Описание задания:
Повторите дословно часть отрывка о Соне в Онкоцентре: от слов «Потом Женя узнает: в» до слов «семьи самое тревожное.» включительно.

Отрывок текста:
>>>>

Потом Женя узнает: в том августе, по вечерам, когда старшая дочь Соня выходила из маминой палаты, она еще долго не могла уехать из больницы, даже отойти от нее больше чем на сто метров. Ей казалось, что мама может что-нибудь с собой сделать. Поэтому Соня стояла внизу, в скверике перед входом в Онкоцентр, и смотрела на горящие окна Каширки, пытаясь разглядеть самое важное в тот момент в своей жизни окно, мамино. Пыталась на расстоянии почувствовать, как там мама? Что она делает? О чем думает? Чего боится? В какой-то момент внезапного резкого страха за маму Соня даже спросила у врачей, нет ли здесь палат без балкона. Оставаться на ночь родственникам пациентов нельзя. И это время – ночь – для семьи самое тревожное.

<<<<

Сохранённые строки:
>>>>

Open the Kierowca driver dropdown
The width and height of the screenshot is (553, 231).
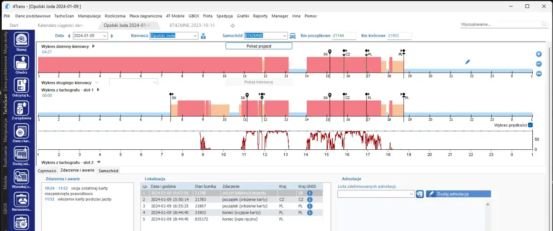(195, 36)
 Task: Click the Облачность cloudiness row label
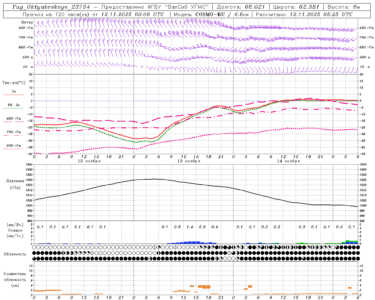coord(15,254)
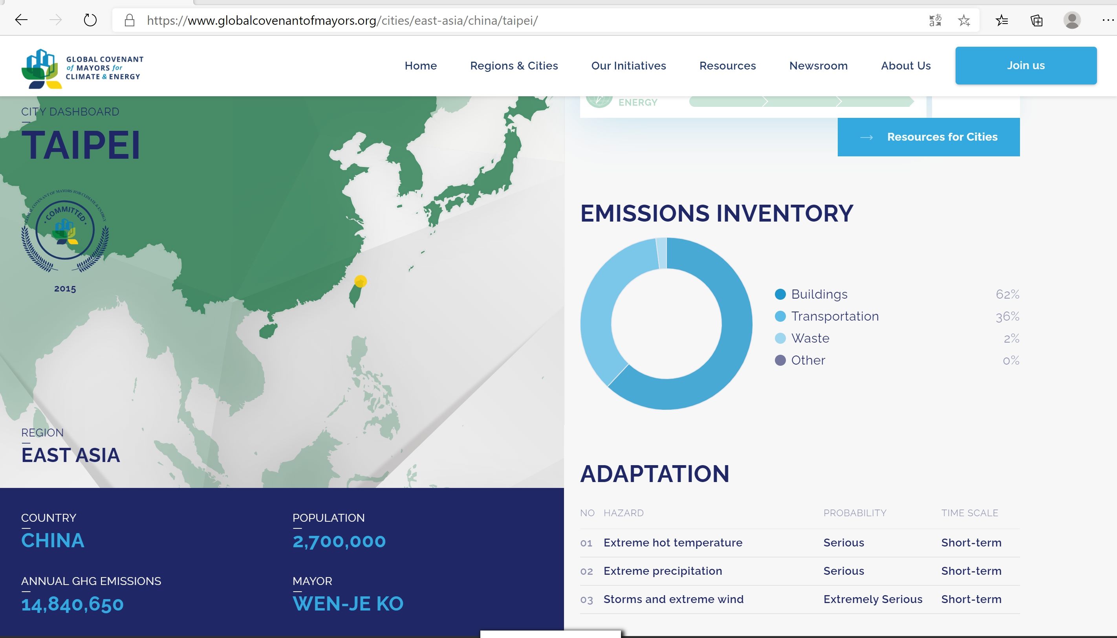1117x638 pixels.
Task: Open the browser profile avatar
Action: pyautogui.click(x=1071, y=20)
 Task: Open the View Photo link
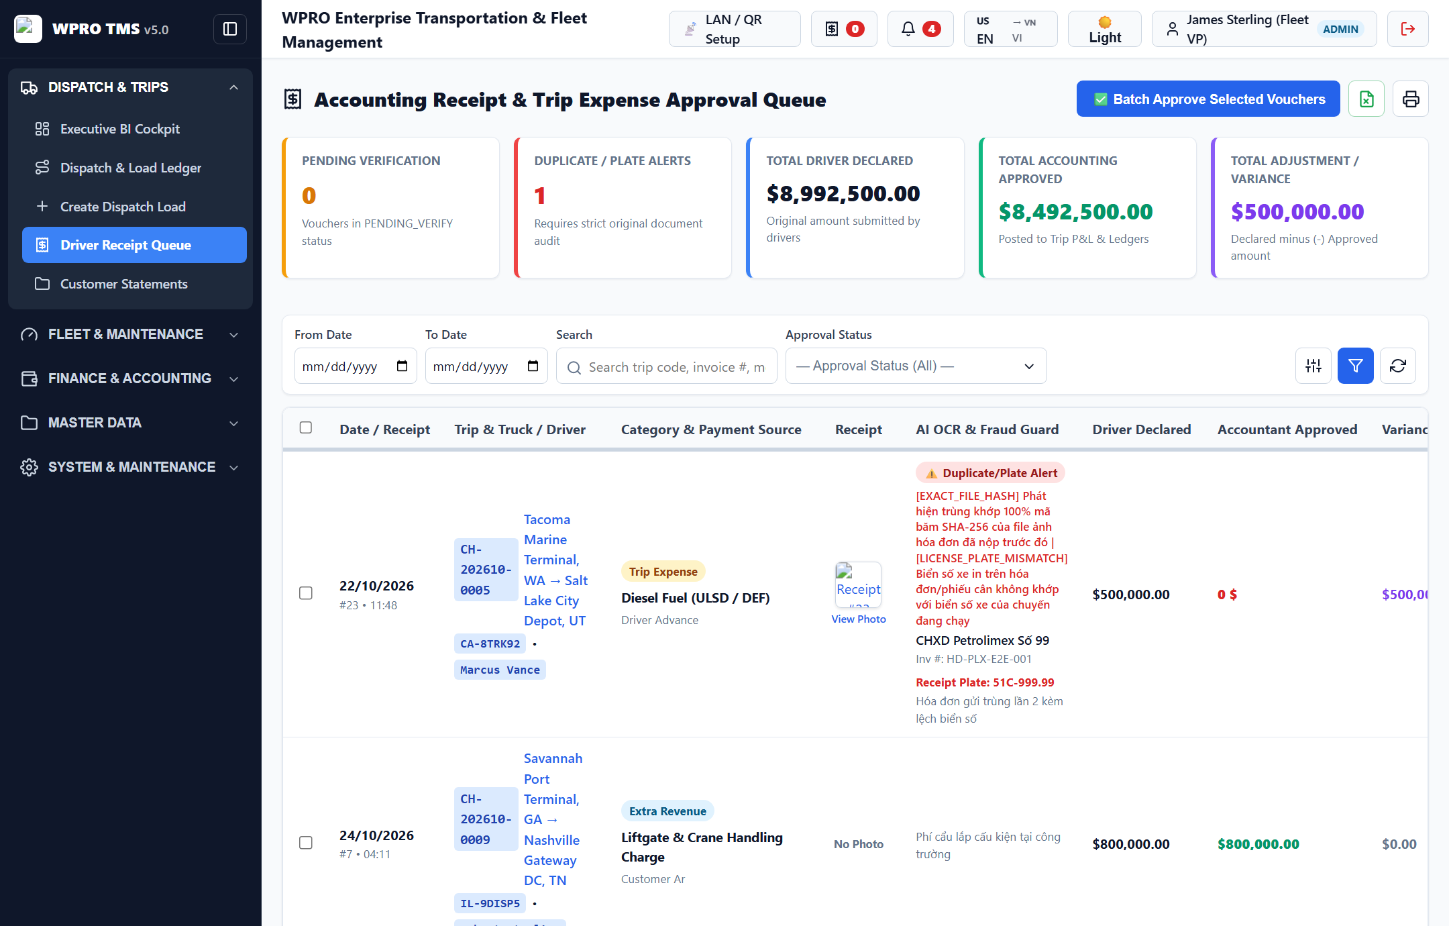click(859, 619)
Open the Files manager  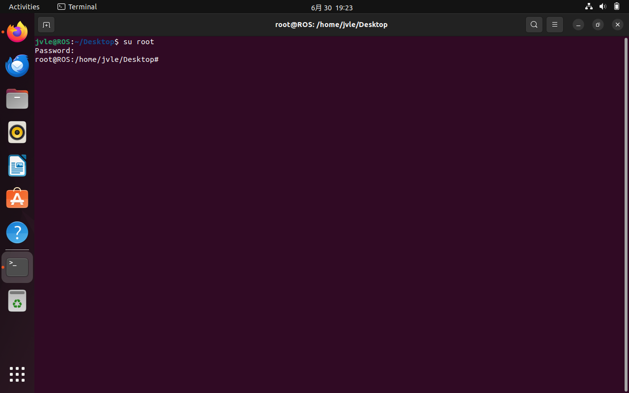(17, 99)

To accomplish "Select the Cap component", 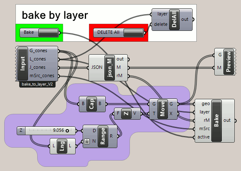I will point(91,104).
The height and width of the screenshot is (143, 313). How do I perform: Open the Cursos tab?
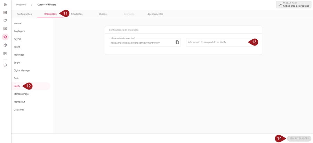coord(103,14)
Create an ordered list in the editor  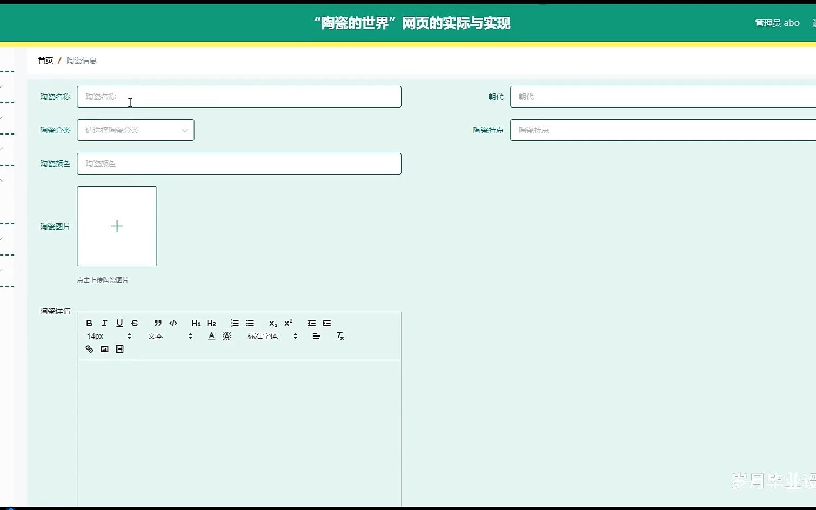235,323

<<<<

Результат задания:
Потом Женя узнает: в том августе, по вечерам, когда старшая дочь Соня выходила из маминой палаты, она еще долго не могла уехать из больницы, даже отойти от нее больше чем на сто метров. Ей казалось, что мама может что-нибудь с собой сделать. Поэтому Соня стояла внизу, в скверике перед входом в Онкоцентр, и смотрела на горящие окна Каширки, пытаясь разглядеть самое важное в тот момент в своей жизни окно, мамино. Пыталась на расстоянии почувствовать, как там мама? Что она делает? О чем думает? Чего боится? В какой-то момент внезапного резкого страха за маму Соня даже спросила у врачей, нет ли здесь палат без балкона. Оставаться на ночь родственникам пациентов нельзя. И это время – ночь – для семьи самое тревожное.